Samenvatting
Een hartig woordje met de directeur van De Sneeuwstorm Journalist: De Sneeuwstorm heeft de tijd, heeft u eens gezegd. Maar bent u nog wel van deze tijd? Directeur: Wie de tijd heeft, hoeft niet per se van deze tijd te zijn. J: Tot wie richt u zich, als ik het vragen mag? D: Tot wie maar in staat en bereid is om te lezen. J: Dat zijn miljoenen mensen. Wordt het geen tijd uw criteria aan te passen? D: Sorry? J: De klassiek-literaire beoordelingscriteria zijn niet langer alleen zaligmakend. Volgens de huidige inzichten in de literatuurwetenschap mogen romans niet meer uitsluitend naar de vorm worden beoordeeld, maar zullen ook morele en maatschappelijke elementen in de beoordeling moeten worden betrokken. D: Allicht. Literatuur weerspiegelt het leven en de daarmee verweven normen en waarden. J: U zult het met me eens zijn dat een roman of een verhaal het leven schildert. Maar beseft u wel dat met ons verhoogde levenstempo de ontwikkelingen zich steeds sneller voltrekken? En dat met die versnelling de veroudering gelijke pas houdt? Een roman of een verhaal is bij wijze van spreken tegenwoordig al uit de tijd voordat de inkt droog is. D: De gedachte dat de ontwikkelingen zich steeds sneller voltrekken is onder de hand al zo’n honderd jaar oud, dat mag ons al te denken geven. En het gaat dan slechts om ontwikkelingen die deel uitmaken van de zogenoemde histoire événementielle. Daarnaast… J: ...onderkennen wij in navolging van de Franse historicus Fernand Braudel de histoire lentement agitée en de histoire presque immobile. De snelle ontwikkelingen van deze tijd, de tijd waarin wij leven, maken deel uit van processen die zich veel langzamer voltrekken, wilt u zeggen, en als de Sneeuwstorm de tijd heeft, dan is dat als het ware een andere tijd, waarvan de duur bepaald wordt door ontwikkelingen die zich veel langzamer voltrekken, maar misschien wel essentiëler zijn. D: U haalt me de woorden uit de mond. J: Niet dat ik het geheel en al met u eens ben. Ik krijg trouwens nu wat je noemt een déja vu. Ik zou bijna zweren dat we dit gesprek al eens eerder hebben gevoerd. D: Dat zou kunnen. Het staat me bij dat wij vroeger al eens de degens hebben gekruist. Sla er maar een van de Vlugschriften op na! J: Och ja, ik zou bijna heimwee krijgen: Vlugschrift 1, Vlugschrift 2, Vlugschrift 3 enzovoort… D: Al meer dan tien jaar geleden verschenen en nog steeds niet verouderd!

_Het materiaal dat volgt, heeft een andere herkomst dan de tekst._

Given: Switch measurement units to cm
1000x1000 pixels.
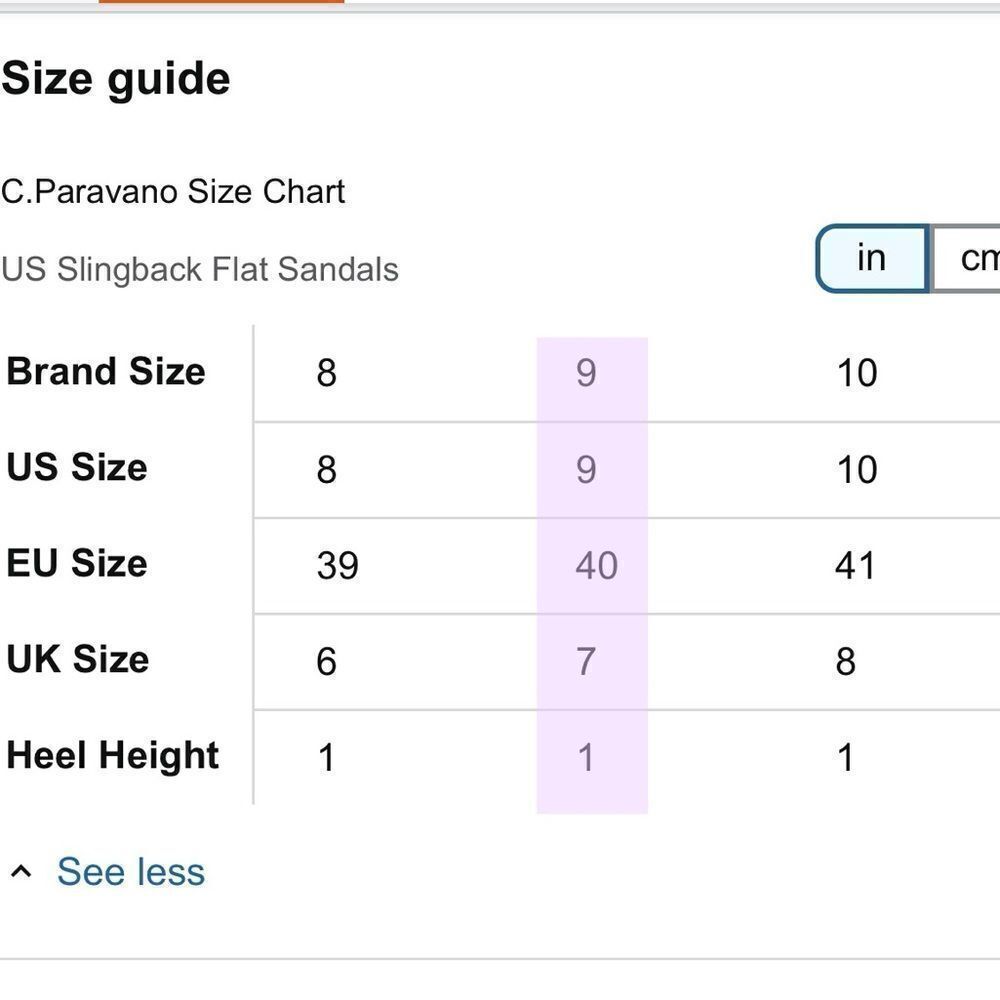Looking at the screenshot, I should (966, 258).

‘Wie wat bewaart, die heeft wat,’ schrijft Gerbrand Muller in zijn ‘Vooraf’ bij dit boek. Hij bewaarde in de loop van zijn leven tientallen verhalen die in zijn ogen de toets der kritiek nog niet konden doorstaan met de bedoeling om ze na wat jaren opnieuw ter hand te nemen en er verder aan te werken. ‘Altijd weer met hetzelfde geduld en plezier.’ De verhalen in dit boek hebben ‘de eindstreep gehaald’. Aan sommige verhalen is Muller zo lang geleden begonnen dat ze intussen als ‘historisch’ mogen worden beschouwd: ze spelen zich af in een tijd die nu alweer decennia achter ons ligt. ‘Des te interessanter misschien voor lezers met belangstelling voor het recente verleden.’